Q: Why should the Endangered Species Act be reformed when we constantly hear how successful it is?
A: There is strong and increasing evidence the Endangered Species Act is causing widespread harm to the species it is supposed to protect-to the extent the Act may be doing more harm than good. The Act makes otherwise normal and legal forms of land and resource use illegal, such as farming, home building and cutting timber. The Endangered Species Act’s severe penalties-$100,000 and/or 1 year in jail for harming a single species or even unoccupied habitat that is deemed suitable-turn species in to liabilities. As a result, landowners seek to reduce their liabilities in a number of ways.
(1) The most significant is what is known as the “scorched earth” strategy, which consists of destroying and degrading habitat in order to make it unsuitable for endangered species. This is the most damaging because habitat destruction is the leading cause of imperilment for species in the U.S.
(2) Habitat can also be rendered unsuitable for endangered species through benign neglect because the habitat for many species requires active management. As many as 84% of species listed under the Endangered Species Act are what is known as “conservation reliant,” which means they will depend indefinitely on a variety of conservation activities to ensure their continued survival because the threats to these species are impossible to eliminate.
(3) It appears that many landowners who harbor endangered species, or whose land contains likely habitat for endangered species, refuse to allow regulatory authorities on their property for fear of triggering land and resource use restrictions. Yet monitoring is essential to wildlife conservation; it allows people to learn more about species, which provides insights into how to conserve them more effectively. Monitoring is especially important for endangered species because their small populations are more vulnerable to the effects of anthropogenic and natural habitat destruction and degradation. Without monitoring, species, especially vulnerable species, have decreased chances of survival.
(4) Many landowners keep quiet out of fear, hoping regulatory authorities won’t look for rare species on their property and restrict the use of their land. This appears to be a common and widespread response by landowners.
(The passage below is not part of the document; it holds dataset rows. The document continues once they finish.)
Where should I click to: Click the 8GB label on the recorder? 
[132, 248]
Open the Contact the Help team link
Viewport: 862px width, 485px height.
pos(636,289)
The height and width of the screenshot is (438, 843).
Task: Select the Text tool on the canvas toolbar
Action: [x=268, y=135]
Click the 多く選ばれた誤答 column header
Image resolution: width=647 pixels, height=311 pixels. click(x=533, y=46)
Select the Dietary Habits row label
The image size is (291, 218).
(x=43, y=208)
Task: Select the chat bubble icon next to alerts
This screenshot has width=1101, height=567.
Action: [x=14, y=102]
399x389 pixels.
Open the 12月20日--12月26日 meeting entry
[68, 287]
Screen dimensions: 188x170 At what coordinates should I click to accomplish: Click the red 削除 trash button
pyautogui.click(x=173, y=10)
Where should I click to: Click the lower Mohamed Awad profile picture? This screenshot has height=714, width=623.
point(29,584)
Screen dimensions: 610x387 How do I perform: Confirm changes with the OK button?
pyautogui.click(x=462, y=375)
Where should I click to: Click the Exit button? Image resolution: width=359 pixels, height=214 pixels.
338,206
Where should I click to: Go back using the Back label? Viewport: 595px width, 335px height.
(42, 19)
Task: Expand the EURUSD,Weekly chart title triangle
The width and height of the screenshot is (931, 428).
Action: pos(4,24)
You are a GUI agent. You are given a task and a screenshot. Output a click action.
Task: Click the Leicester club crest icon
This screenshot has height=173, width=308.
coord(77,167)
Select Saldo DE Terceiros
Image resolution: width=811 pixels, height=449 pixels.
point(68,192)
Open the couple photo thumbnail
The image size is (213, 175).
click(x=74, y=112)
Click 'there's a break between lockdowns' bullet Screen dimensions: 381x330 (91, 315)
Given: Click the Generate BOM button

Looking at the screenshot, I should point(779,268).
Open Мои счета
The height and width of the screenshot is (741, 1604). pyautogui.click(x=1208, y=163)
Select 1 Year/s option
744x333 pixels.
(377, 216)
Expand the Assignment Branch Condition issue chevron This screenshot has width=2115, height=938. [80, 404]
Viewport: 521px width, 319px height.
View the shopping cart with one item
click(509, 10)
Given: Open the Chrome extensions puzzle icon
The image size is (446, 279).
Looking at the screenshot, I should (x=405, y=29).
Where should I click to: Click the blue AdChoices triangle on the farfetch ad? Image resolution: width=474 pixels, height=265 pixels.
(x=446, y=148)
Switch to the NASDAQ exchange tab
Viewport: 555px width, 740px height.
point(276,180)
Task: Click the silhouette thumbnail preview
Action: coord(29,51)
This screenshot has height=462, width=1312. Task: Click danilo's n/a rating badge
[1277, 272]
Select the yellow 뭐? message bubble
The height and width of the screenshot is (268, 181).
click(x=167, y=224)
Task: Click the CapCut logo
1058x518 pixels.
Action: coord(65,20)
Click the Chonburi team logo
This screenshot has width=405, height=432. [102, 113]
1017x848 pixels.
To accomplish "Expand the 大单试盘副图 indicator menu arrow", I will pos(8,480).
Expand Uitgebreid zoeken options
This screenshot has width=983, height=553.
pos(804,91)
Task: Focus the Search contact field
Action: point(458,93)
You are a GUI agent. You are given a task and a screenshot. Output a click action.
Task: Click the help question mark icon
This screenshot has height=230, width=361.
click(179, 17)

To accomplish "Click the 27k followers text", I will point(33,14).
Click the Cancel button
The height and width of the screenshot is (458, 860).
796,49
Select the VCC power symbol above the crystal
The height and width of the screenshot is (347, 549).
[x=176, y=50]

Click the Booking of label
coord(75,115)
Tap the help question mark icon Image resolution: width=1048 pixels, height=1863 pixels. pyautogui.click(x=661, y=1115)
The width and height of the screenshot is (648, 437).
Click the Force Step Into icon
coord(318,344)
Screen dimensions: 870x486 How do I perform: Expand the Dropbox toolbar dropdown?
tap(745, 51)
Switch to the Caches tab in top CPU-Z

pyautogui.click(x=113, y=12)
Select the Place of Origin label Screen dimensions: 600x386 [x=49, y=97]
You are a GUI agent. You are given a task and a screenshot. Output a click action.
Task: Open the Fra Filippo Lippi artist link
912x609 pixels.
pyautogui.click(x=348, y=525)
(5) Some landowners engage in the “shoot, shovel, and shut-up” solution-seeking to rid their land of endangered species. While this is sensationalistic and receives a lot of publicity, it is likely relatively uncommon and the least significant of all these problems.
In all these ways, the Endangered Species Act’s penalty-based approach actively discourages conservation and monitoring and encourages the elimination of endangered species and their habitat. Not only are imperiled species harmed by Endangered Species Act-induced habitat destruction but so are many more common species that depend on the same habitat.
Q: What is the importance of private lands to endangered species?
A: Private lands are the linchpin for endangered species and successful endangered species conservation. Almost 80% of endangered species depended on private land for all or some of their habitat, compared to 50% for federal land. In addition, almost two-thirds of endangered species (62%), have 81-100% of their habitat on nonfederal land. And more than one-third of species (37%) have all of their habitat on nonfederal land. Private lands are also very important in states with large amounts of federal land because private lands contain most of the well-watered land, which is usually the most valuable to all wildlife, endangered and common. For example, 40% of the sage grouse’s range is privately owned, but private lands contain almost all of the critically important moist habitat, such as wet meadows and streamsides, that chicks and adults rely on in spring and summer.
Q: What evidence is there that the Endangered Species Act is causing harm to species?
A: There is anecdotal and empirical evidence. Much of the anecdotal evidence is from a number of the Act’s most prominent advocates. There is also a growing body of scholarly, empirical evidence.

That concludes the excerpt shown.